|Cooking dinner on the fire|
Over the next few days, we Cay hopped, as most were only a 15 – 25 mile sail. We would leave in the morning to catch the breeze before it died and would try to anchor between noon and 2:00. We would then jump in the skiff to check out the coral and hunt for dinner.
We had read in another blog that Cayo Guincho had many lobster and the people had cooked their catch in a bonfire on the beach. Well, I had pictures of a beautiful white sand beach, beautiful turquoise water with lobsters crawling all over the place. This was not the case. As with most of the cays in this area, the cays themselves are mostly mangroves and the water a little on the murky side. They are still beautiful islands – just in their own right.
I was a little skeptical as we started our hunt. Instead of one long coral reef there was just a few rocks and small coral heads scattered around sea fans and grass.

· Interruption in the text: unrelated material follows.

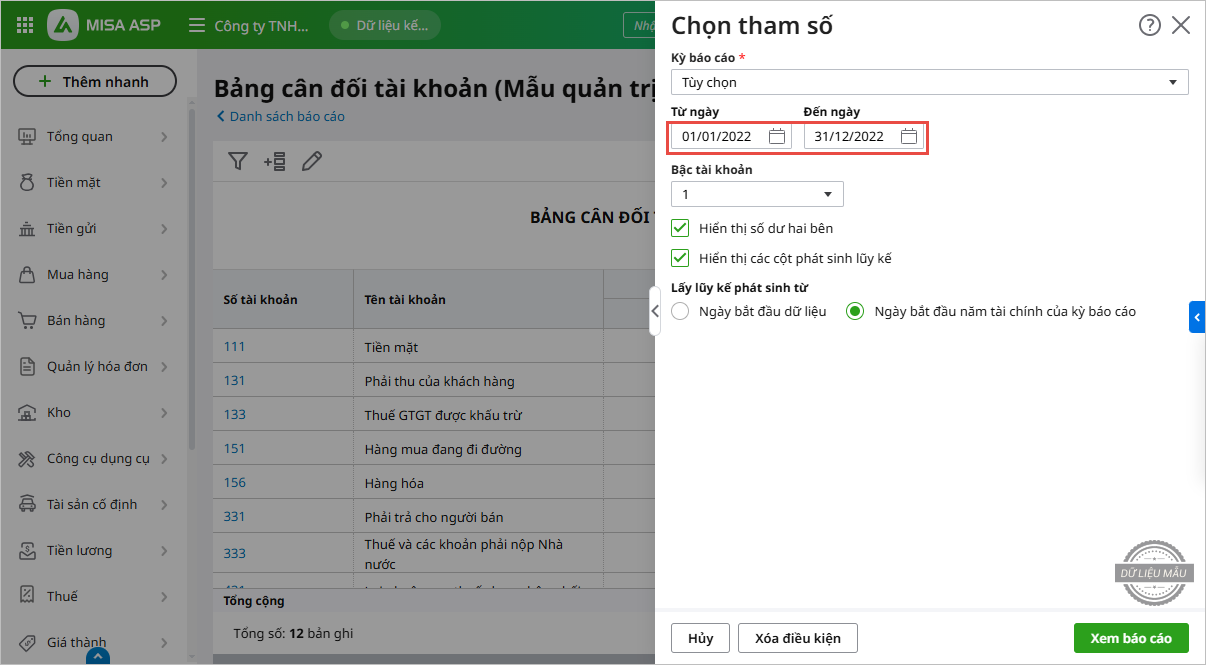This screenshot has height=665, width=1206.
Task: Click the 'Xóa điều kiện' button
Action: coord(797,638)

But, all is not as it appeared, as we looked closer under these rocks and found 6 small lobster and one giant one! Oh yes, I forgot to mention the two big hog fish we speared as well – more than enough food to feed the six of us. We decided that we would also have a bonfire on the small sandy area on the island, and sent Josh and Connor in first to start the fire to smoke out the no-see-ums that are on all the islands. Dressed in long pants and a long sleeve shirt and armed with plenty of rum to keep the bugs away, or at least help numb the bites, we made our way to the site of the great feast. What an awesome dinner it turned out to be! Dena had made a huge bowl of potato salad, I had made a cucumber salad and we had also brought gobs of butter and garlic to melt on the fire. We put the lobster tails in tinfoil, did the same with the fish and put them on the hot coals. To say the lobster melt in your mouth doesn’t do it justice!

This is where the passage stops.